“Why didn't you call back?”

“I didn't want to encourage you.”

“Always looking out for your little brother.” Leonard smiled around the words. “Still the college quarterback. A little thinner, maybe, but still a full head of hair.” He patted the top of his own head where, Seeley guessed, the hair had been carefully barbered to hide a bald spot. The color, though Leonard's as a boy, now surely came from a bottle.

Leonard's eyes moved around the office, taking in the metal bookshelf stuffed with a worn, black-bound set of McKinney's New York Code, the half-dozen vintage prints of the Buffalo harbor that leaned against the bottom shelf waiting to be hung, two ancient file cabinets, and the window with its gray outlook.

Leonard was perspiring. Was he wearing a great deal of gold, or did it just seem that way? It struck Seeley that the charm on which Leonard survived as a boy had lost some of its polish.

“This is your kind of case, Mike. Little guy takes on big guy. David against Goliath. You get to be David's lawyer.” “

Your little guy is a publicly held corporation. I don't represent corporations anymore. I sue them.”
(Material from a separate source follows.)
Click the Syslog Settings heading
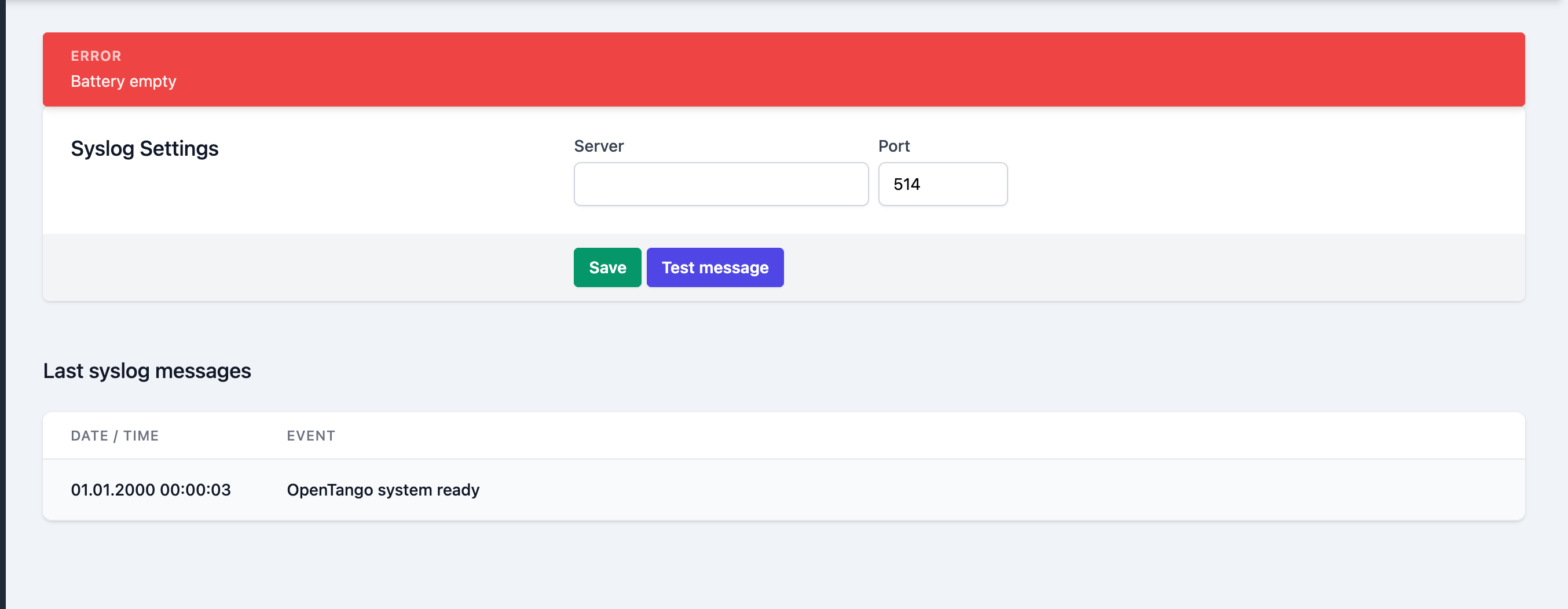Screen dimensions: 1568x609 point(144,148)
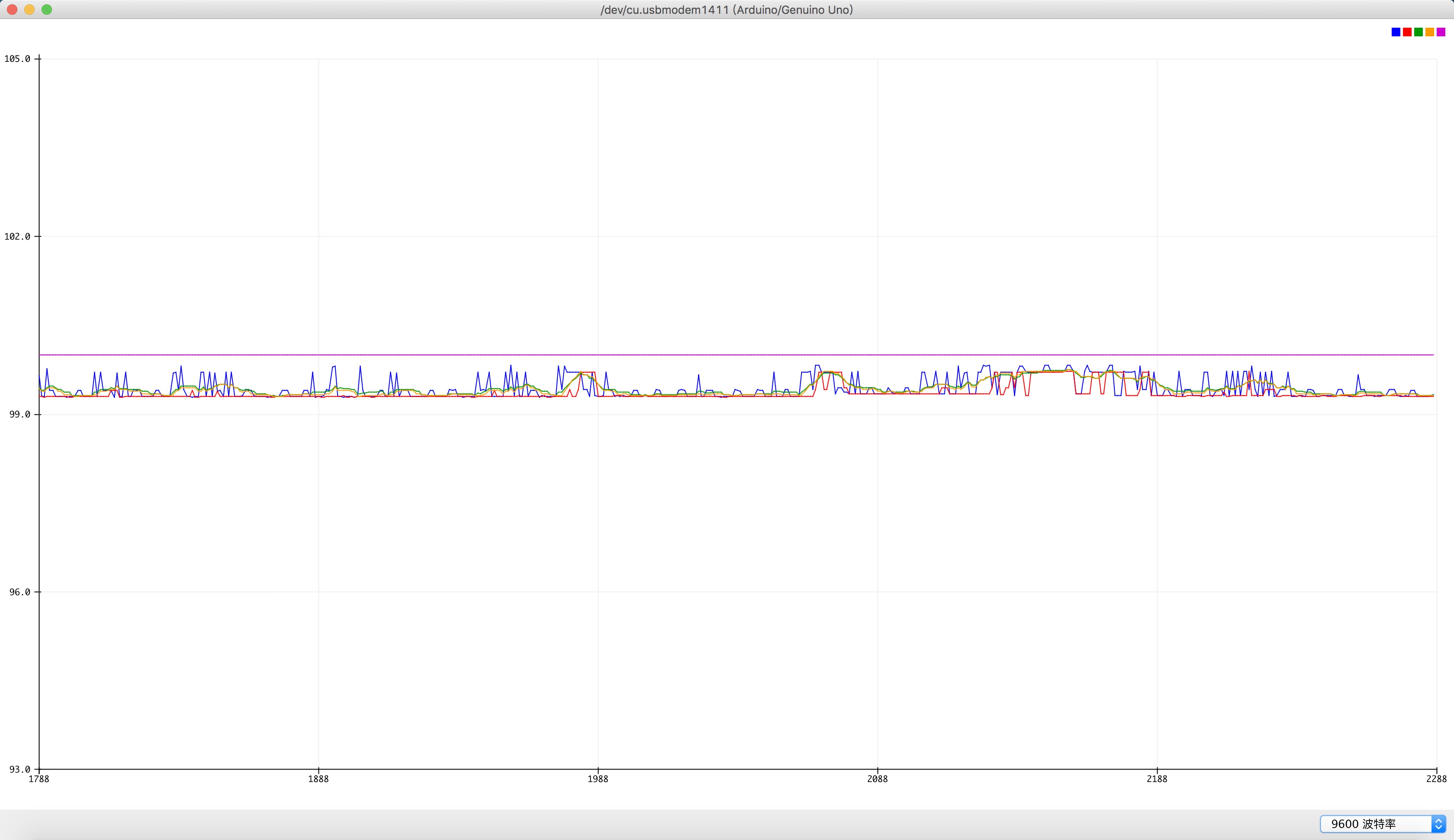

Leonard said, “In a single day, St. Gall makes more off its cure for erectile dysfunction than we make on all of our products in a year. They're a thousand times our size. In broad daylight they steal our biggest patent, and do you know what they say? I'm at a conference in Miami, giving a presentation, and when I finish, St. Gall's vice president for research-an MD, the guy with the same job as me-comes up and says, ‘We're going to crush you. ’That's it. He doesn't say hello, or I slept through your speech, or your patent's no good. Just, ‘We're going to crush you. ’Then he walks away.”